EXTRACT
Prenatal care has shown to improve infant outcomes. The current standard is entry into prenatal care <14 weeks after conception. The purpose was to evaluate comorbid conditions present in mothers with no, standard, and late entry into prenatal care and differences existing among infants based on mother's prenatal care status.
Prospective comparative descriptive design with consecutive sampling was used to describe differences in maternal comorbid health conditions and infant outcomes in mothers with no prenatal care, early prenatal care (≤14 weeks), or late prenatal care (>14 weeks). The study was approved by the Institutional Review Board.
Midwest nonteaching community medical center.
Medical records of 655 mothers and 703 delivered infants.
We evaluated mothers and births ≥20 weeks gestation or <20 weeks gestation with signs of life at birth regardless of infant outcomes within a 6-month study period. Data were collected as part of normal documentation and retrieved postdelivery. Descriptive statistics and analysis of frequency data were performed using Statistical Package for the Social Sciences.
Of the participants, 522 mothers received early care, 136 mothers received late care, and 7 mothers received no care. The sample included 571 White, 56 African American, 15 Hispanic, and 23 other ethnicity mothers, comparing favorably to the regional population estimates. Mothers with early care were significantly older than mothers with late care. The mean gravida/para of mothers with late care was significantly higher than with early care. Mothers with late or no care reported significantly greater use of state funded Medicaid than with early care. Mothers with no care had a significantly higher body mass index as compared with early and late care. Mothers with early care had significantly less report of drug abuse than with late care. Mothers receiving late care had more infants who were admitted to the neonatal intensive care unit compared with early care. A significantly higher percentage of mothers with no care delivered by vaginal birth after cesarean compared with early and late care. Mothers with no care compared to early and late care were found to have a significantly higher incidence of gestational diabetes. Oligohydramnios occurred more often in those with late care, and no statistically significant differences were found for the infant outcome variables among groups.
Conclusion/Implications for Nursing Practice
Prenatal care has shown to be important in infant outcomes; however, no statistically significant differences in infant outcomes were identified in this study.

DATASET EXTRACT
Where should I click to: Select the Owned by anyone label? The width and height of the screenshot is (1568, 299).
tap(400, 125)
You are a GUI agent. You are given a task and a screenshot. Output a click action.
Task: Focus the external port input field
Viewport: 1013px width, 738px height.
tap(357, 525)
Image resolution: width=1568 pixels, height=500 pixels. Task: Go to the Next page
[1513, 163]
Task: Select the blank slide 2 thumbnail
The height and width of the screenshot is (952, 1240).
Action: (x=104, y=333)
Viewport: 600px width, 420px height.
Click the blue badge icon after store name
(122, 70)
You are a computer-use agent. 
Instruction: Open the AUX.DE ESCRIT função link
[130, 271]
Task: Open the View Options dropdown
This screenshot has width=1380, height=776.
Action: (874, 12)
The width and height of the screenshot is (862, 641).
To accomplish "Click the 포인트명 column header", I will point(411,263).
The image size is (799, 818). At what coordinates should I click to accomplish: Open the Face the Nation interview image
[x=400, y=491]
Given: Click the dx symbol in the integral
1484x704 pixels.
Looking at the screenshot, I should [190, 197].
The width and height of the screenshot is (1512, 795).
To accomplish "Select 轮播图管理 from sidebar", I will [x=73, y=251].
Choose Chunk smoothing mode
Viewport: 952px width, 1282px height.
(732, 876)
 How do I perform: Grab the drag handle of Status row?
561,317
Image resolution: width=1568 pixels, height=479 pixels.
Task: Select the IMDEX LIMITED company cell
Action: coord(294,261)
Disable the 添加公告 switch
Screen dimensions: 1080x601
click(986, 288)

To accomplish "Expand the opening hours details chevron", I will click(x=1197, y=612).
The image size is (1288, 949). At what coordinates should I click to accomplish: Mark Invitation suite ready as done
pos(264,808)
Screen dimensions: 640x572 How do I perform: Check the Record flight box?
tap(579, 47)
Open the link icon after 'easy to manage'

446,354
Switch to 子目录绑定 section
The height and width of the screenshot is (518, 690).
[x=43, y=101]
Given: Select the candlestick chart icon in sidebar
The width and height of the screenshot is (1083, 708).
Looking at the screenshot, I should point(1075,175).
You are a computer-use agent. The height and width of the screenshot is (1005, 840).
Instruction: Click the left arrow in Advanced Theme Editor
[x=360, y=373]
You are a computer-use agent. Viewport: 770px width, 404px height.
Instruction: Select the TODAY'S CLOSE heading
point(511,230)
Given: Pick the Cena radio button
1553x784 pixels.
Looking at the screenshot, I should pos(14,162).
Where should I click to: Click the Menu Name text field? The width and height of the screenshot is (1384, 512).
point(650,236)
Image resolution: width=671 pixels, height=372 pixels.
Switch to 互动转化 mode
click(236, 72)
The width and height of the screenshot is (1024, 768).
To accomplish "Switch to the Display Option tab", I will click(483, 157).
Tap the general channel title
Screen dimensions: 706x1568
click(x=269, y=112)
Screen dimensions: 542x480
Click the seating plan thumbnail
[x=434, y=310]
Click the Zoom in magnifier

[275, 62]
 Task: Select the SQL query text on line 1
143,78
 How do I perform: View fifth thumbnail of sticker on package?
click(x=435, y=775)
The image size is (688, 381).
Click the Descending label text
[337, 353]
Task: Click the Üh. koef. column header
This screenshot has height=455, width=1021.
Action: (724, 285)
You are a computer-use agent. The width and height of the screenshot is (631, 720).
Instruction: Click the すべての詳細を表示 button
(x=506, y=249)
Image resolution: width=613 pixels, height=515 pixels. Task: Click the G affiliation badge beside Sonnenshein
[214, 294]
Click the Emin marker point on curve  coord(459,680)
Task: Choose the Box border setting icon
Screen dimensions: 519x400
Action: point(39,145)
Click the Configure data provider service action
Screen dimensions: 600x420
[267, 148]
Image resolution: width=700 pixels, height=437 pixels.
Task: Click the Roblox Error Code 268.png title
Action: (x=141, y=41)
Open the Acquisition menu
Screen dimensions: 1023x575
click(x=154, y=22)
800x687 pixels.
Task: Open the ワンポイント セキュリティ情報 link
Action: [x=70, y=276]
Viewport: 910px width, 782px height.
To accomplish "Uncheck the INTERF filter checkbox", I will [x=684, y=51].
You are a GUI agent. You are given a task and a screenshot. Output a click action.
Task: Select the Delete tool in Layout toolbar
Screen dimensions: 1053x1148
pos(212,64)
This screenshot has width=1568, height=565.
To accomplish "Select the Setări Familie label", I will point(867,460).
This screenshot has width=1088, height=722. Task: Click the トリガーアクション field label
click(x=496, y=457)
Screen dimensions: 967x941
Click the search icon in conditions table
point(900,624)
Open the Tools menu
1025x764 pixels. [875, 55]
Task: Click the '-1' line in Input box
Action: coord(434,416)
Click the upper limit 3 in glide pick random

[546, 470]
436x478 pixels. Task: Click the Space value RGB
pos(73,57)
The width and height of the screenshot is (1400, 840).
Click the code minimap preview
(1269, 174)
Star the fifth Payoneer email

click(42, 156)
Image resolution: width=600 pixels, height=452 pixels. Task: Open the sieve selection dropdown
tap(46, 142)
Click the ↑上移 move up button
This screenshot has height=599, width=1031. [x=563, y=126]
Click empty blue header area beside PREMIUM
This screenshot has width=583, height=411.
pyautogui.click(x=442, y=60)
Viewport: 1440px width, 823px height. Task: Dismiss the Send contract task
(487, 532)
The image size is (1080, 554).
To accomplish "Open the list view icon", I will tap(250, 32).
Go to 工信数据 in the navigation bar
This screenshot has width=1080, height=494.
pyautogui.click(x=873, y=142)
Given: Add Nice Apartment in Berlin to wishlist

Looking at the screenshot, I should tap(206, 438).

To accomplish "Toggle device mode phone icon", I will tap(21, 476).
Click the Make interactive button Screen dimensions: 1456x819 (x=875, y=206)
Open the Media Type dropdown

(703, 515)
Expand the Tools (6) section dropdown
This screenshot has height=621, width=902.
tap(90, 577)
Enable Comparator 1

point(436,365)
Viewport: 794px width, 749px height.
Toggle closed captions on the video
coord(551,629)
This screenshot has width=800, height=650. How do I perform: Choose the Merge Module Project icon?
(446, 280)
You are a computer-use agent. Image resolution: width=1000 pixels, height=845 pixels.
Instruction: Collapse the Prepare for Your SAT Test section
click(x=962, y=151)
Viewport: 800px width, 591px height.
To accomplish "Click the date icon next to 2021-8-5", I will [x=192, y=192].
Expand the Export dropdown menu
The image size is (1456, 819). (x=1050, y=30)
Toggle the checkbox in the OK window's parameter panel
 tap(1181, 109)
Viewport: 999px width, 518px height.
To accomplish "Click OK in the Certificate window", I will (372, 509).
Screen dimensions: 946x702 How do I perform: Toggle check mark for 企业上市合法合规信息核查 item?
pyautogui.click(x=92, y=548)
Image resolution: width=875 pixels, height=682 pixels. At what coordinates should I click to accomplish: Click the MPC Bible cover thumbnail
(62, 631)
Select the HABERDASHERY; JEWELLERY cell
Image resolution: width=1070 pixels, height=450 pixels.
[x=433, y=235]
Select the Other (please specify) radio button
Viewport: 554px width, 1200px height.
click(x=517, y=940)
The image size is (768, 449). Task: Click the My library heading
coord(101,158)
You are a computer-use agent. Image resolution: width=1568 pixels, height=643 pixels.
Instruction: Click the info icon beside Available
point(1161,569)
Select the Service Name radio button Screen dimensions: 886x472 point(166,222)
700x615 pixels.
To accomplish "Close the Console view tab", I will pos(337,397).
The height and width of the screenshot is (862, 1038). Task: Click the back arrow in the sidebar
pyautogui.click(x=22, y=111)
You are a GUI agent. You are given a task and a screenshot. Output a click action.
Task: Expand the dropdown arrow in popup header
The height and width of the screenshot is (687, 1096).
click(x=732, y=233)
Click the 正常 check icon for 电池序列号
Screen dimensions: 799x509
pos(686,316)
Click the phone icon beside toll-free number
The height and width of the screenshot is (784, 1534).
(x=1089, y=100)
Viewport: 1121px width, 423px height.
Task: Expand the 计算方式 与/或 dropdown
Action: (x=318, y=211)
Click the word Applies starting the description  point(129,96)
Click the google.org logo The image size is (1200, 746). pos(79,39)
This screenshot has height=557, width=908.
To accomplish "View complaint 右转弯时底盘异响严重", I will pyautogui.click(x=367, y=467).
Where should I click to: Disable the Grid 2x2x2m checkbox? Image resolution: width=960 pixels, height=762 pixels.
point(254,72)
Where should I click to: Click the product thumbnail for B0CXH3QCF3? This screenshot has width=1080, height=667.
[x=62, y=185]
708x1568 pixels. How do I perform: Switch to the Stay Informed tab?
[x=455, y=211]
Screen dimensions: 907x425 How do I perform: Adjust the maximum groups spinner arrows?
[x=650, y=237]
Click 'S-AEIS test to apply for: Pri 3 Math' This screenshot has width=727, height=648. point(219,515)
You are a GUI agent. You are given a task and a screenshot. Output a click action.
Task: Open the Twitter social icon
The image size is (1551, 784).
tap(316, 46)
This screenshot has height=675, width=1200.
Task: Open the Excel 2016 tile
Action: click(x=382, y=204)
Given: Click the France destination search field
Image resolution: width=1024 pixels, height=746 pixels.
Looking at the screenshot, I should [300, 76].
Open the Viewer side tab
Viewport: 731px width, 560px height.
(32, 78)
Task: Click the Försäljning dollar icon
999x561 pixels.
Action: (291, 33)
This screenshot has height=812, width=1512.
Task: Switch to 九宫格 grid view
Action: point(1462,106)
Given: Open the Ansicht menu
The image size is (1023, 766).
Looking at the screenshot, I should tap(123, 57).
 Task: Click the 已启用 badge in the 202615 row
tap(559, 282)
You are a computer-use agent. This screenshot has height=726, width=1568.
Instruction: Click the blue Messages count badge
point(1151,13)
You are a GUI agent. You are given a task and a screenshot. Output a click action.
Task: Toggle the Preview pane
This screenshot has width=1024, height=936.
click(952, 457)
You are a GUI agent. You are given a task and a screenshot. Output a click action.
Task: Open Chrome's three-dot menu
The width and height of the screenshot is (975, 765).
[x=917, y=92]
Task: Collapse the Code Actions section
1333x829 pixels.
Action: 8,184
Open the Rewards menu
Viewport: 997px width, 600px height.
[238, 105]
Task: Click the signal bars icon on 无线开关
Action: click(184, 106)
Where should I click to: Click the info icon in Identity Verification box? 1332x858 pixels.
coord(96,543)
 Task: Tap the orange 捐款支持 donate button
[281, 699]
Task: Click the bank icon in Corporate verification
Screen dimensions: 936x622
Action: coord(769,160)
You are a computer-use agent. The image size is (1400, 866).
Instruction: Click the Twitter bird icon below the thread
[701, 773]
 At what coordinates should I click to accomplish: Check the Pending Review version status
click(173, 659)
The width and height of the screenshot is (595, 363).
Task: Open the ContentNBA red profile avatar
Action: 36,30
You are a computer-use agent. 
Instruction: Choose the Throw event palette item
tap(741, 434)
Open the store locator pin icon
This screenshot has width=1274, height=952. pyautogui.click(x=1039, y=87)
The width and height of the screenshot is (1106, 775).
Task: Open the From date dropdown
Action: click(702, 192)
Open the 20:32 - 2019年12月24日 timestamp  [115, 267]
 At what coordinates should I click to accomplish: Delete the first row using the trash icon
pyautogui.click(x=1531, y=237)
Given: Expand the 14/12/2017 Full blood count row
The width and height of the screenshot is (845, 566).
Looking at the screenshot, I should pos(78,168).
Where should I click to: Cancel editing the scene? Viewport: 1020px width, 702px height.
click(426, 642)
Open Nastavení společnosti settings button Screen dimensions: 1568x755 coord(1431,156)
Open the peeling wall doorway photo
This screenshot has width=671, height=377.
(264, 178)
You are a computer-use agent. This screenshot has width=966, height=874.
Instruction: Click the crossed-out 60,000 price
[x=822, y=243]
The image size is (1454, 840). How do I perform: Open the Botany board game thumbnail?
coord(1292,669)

WORK TASK
In the prenatal care abstract, where was the study conducted?

EXERCISE ANSWER
A Midwest nonteaching community medical center.